■ TRY IT
Wherever a line of the records contains "Switch", copy that line.

■ Pixel coordinate grounding data
+-------+

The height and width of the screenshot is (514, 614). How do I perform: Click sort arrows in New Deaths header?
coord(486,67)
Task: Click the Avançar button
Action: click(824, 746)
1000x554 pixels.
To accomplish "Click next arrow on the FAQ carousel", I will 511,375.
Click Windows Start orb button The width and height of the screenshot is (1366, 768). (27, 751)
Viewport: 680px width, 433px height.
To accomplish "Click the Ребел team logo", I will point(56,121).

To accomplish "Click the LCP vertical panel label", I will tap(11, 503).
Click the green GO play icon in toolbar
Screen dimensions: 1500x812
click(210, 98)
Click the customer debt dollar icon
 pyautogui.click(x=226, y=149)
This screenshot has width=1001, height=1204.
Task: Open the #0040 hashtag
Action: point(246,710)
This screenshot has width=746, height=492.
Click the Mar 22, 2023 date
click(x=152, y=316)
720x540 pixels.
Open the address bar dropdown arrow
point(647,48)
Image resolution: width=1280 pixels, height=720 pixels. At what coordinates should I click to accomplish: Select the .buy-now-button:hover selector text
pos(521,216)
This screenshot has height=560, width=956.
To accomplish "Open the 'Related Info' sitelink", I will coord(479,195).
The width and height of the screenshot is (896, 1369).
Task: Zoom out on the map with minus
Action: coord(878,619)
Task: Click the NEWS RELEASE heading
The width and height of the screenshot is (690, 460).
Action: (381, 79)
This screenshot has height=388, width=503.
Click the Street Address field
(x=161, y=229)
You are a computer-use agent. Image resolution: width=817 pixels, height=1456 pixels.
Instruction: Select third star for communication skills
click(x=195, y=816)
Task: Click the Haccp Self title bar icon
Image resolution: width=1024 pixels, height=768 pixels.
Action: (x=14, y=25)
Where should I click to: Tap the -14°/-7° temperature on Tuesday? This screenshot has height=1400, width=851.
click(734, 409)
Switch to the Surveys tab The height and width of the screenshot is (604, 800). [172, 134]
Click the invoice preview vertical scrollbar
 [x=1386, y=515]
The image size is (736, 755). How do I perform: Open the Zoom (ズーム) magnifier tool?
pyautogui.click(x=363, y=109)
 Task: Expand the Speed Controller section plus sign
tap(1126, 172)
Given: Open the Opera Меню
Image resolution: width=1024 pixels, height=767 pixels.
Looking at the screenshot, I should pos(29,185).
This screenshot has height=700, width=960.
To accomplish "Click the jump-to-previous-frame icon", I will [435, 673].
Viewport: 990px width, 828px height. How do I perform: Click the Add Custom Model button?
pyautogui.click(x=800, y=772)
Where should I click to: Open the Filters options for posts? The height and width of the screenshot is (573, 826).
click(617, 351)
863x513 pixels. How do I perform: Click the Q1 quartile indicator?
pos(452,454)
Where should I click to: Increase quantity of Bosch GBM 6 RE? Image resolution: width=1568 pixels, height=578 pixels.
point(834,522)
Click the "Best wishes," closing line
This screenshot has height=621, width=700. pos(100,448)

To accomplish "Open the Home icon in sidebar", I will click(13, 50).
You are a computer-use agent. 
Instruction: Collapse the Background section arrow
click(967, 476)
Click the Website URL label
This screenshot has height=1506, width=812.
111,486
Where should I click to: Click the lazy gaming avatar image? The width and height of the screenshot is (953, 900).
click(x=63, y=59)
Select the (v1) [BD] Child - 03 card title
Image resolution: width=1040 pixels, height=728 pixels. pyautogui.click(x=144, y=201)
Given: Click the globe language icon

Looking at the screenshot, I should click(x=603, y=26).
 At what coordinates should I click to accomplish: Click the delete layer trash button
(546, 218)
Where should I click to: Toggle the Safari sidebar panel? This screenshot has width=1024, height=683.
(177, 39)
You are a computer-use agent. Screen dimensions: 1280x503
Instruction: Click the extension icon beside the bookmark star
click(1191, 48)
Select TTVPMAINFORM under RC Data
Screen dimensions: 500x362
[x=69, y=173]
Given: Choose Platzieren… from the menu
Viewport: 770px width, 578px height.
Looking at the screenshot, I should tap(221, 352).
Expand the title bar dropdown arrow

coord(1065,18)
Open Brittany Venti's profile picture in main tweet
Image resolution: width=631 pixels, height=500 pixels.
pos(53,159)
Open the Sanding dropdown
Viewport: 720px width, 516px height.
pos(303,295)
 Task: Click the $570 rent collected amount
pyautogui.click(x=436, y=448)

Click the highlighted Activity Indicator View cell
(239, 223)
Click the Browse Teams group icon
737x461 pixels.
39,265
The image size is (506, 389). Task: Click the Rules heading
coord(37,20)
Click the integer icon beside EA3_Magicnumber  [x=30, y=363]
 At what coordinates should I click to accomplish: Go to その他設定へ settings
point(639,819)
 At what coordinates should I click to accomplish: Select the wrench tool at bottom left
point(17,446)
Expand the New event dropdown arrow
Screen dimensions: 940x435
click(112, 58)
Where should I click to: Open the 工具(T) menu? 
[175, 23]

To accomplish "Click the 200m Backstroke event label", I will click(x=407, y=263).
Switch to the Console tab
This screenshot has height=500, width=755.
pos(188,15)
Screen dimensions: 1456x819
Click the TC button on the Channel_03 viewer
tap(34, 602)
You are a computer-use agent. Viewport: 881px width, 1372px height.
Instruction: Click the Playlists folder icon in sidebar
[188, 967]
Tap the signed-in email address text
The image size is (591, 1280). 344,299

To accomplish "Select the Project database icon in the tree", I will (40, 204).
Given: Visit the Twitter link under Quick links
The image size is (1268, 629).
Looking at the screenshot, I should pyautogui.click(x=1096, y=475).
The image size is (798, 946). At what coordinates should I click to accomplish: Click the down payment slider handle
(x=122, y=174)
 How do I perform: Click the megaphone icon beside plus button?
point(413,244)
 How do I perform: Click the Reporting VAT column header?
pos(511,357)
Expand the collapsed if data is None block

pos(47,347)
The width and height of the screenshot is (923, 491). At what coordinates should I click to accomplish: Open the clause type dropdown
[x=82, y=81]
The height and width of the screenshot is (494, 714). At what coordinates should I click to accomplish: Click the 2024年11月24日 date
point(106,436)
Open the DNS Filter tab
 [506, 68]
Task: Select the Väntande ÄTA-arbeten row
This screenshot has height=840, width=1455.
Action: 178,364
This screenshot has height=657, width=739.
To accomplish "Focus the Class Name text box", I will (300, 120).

+-------+

■ ANSWER BOX
Switch to the Surveys tab The height and width of the screenshot is (604, 800). [172, 134]
Switch to the Console tab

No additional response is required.